+++ Data to use

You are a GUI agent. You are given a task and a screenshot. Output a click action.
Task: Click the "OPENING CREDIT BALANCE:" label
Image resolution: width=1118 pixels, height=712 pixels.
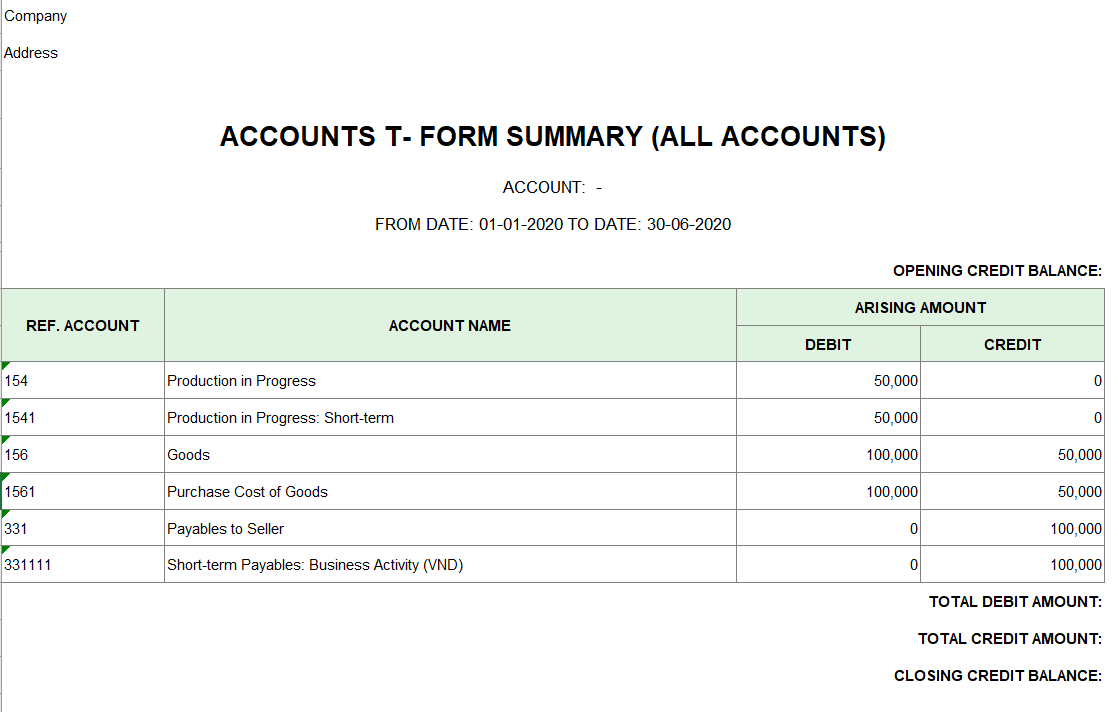pyautogui.click(x=997, y=271)
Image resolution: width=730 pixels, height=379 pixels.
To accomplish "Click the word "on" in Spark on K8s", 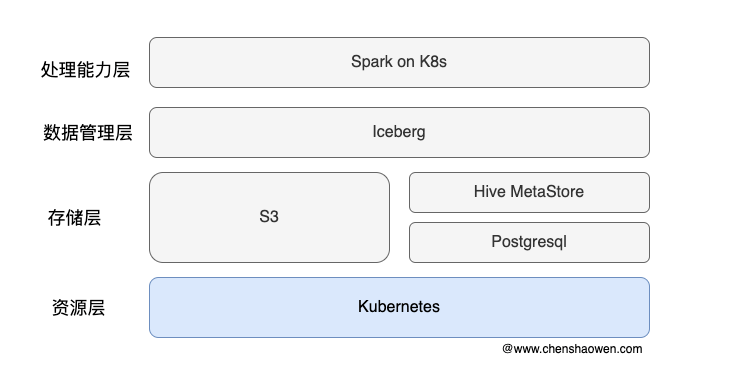I will [406, 62].
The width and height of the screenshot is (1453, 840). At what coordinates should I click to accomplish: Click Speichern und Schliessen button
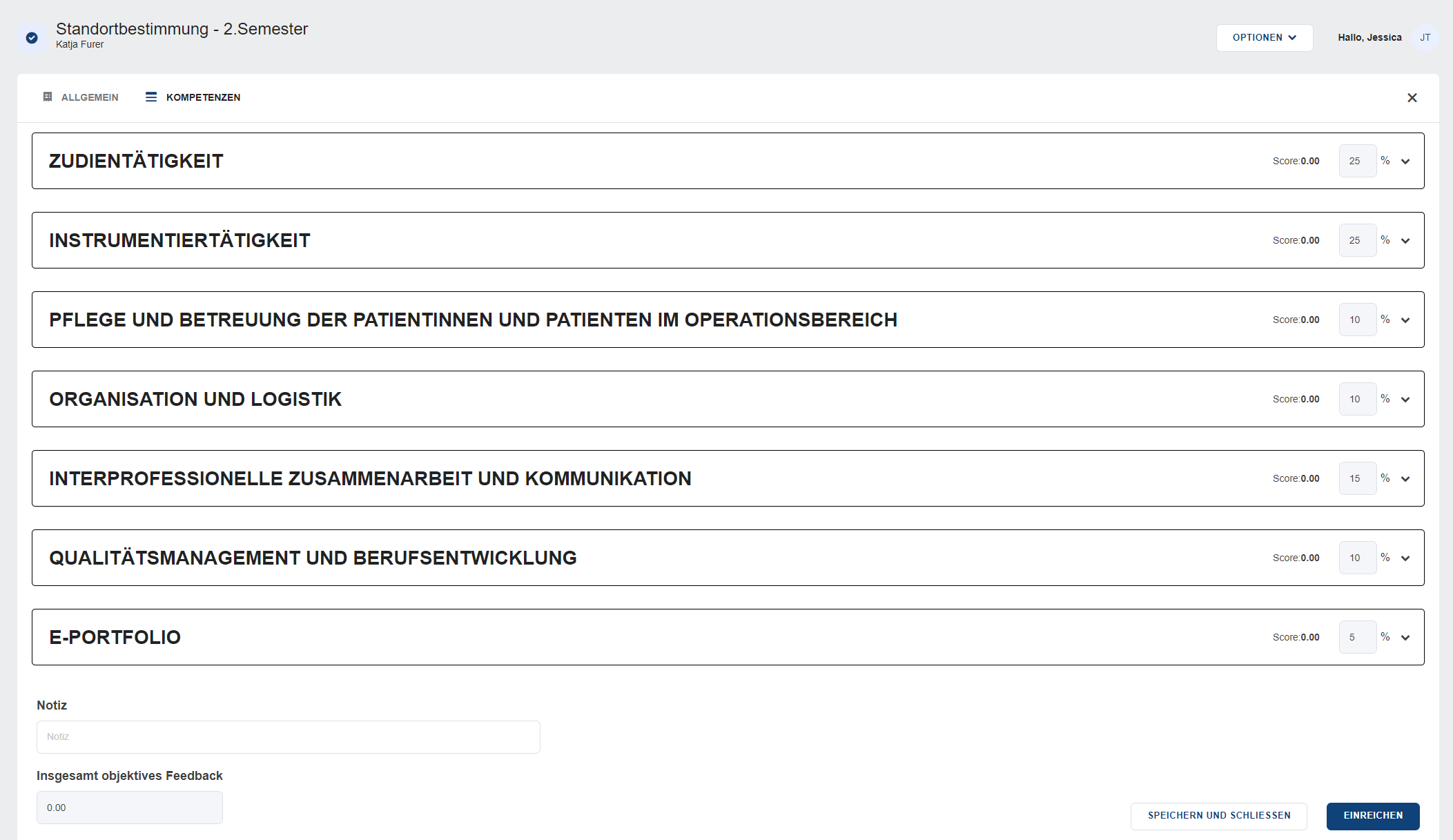click(x=1219, y=816)
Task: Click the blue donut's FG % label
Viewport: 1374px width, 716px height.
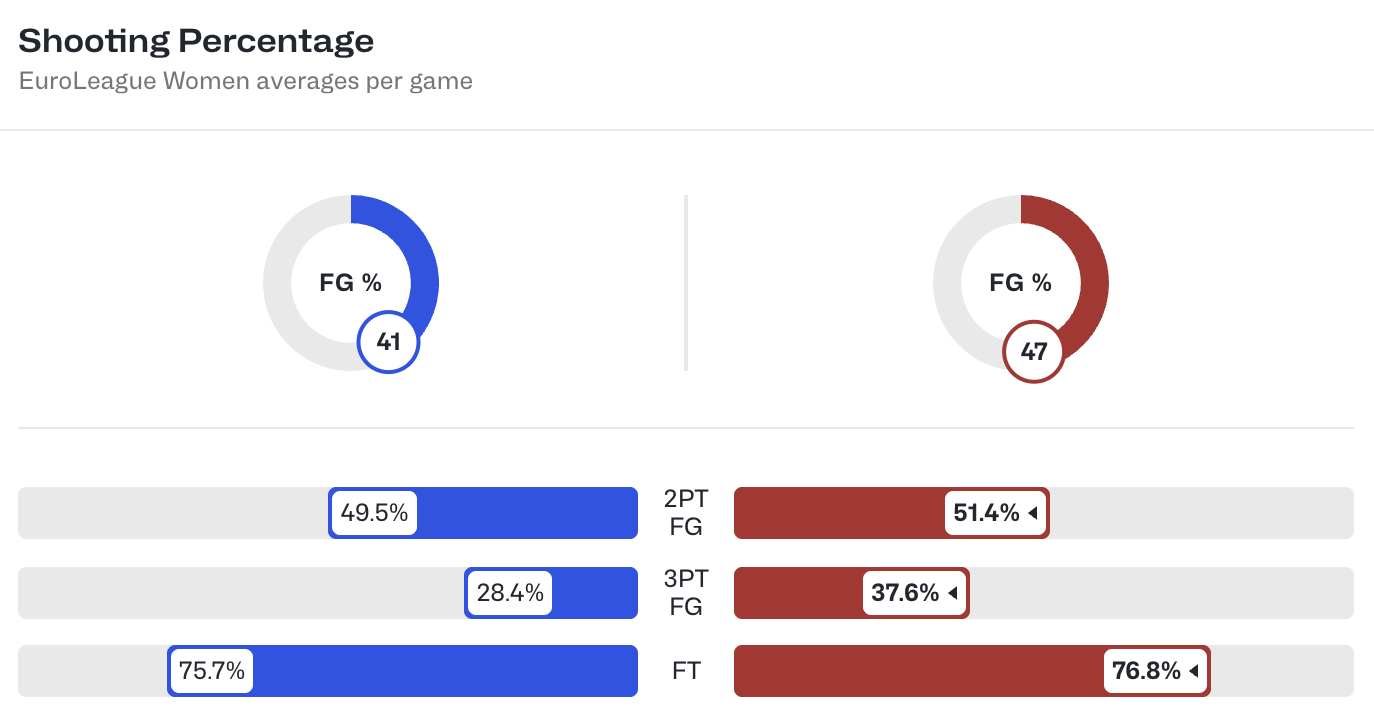Action: pyautogui.click(x=350, y=283)
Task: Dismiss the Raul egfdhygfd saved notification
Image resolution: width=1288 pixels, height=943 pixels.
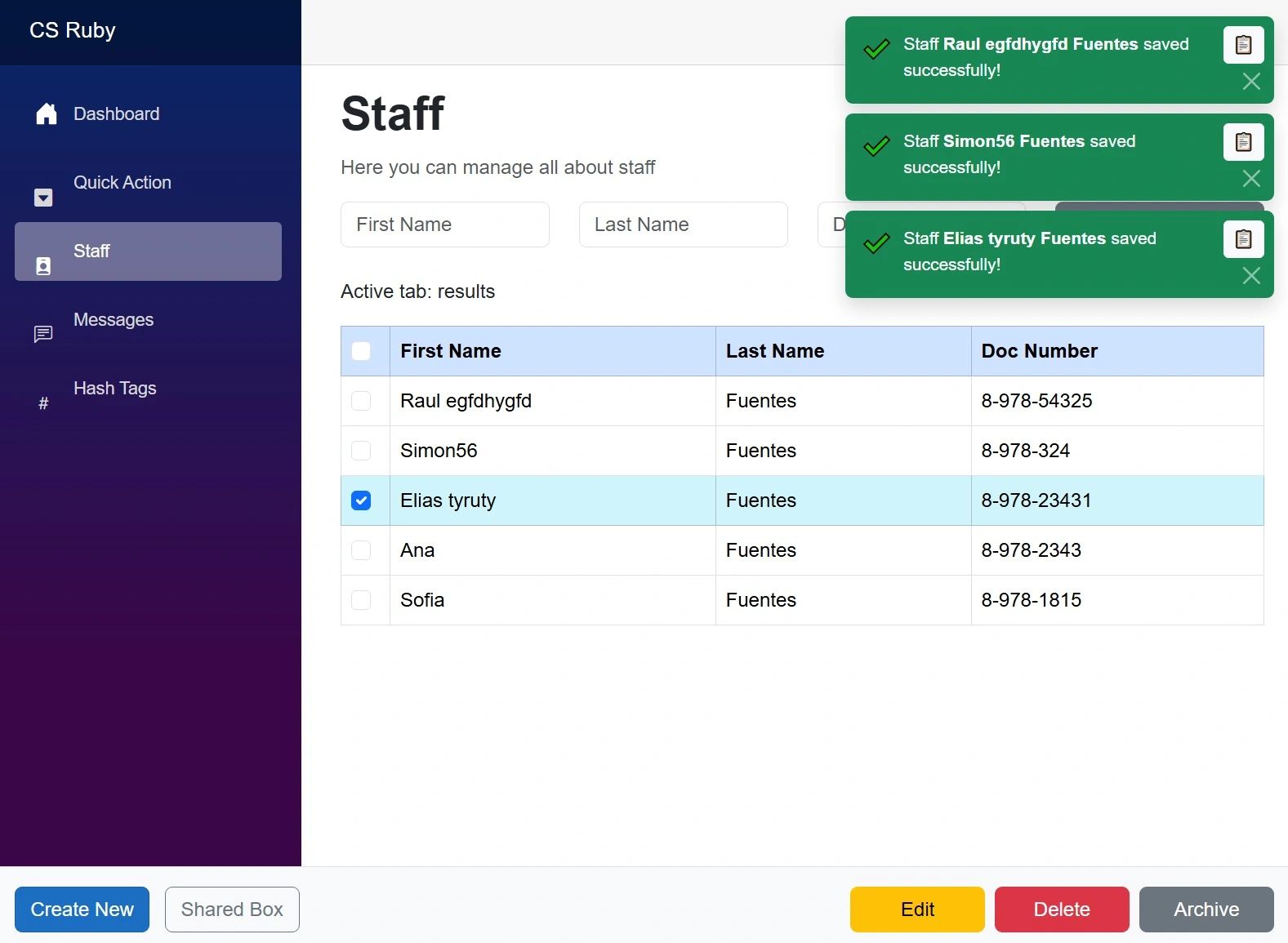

++++++

> Work to be completed:
Repeat, with no pictures, each line from the beginning of the data through the line containing "Image resolution: width=730", inclusive.

> Response for this exercise:
You are a GUI agent. You are given a task and a screenshot. Output a click action.
Task: Click the "OPENING CREDIT BALANCE:" label
Image resolution: width=1118 pixels, height=712 pixels.
pyautogui.click(x=997, y=271)
Image resolution: width=730 pixels, height=379 pixels.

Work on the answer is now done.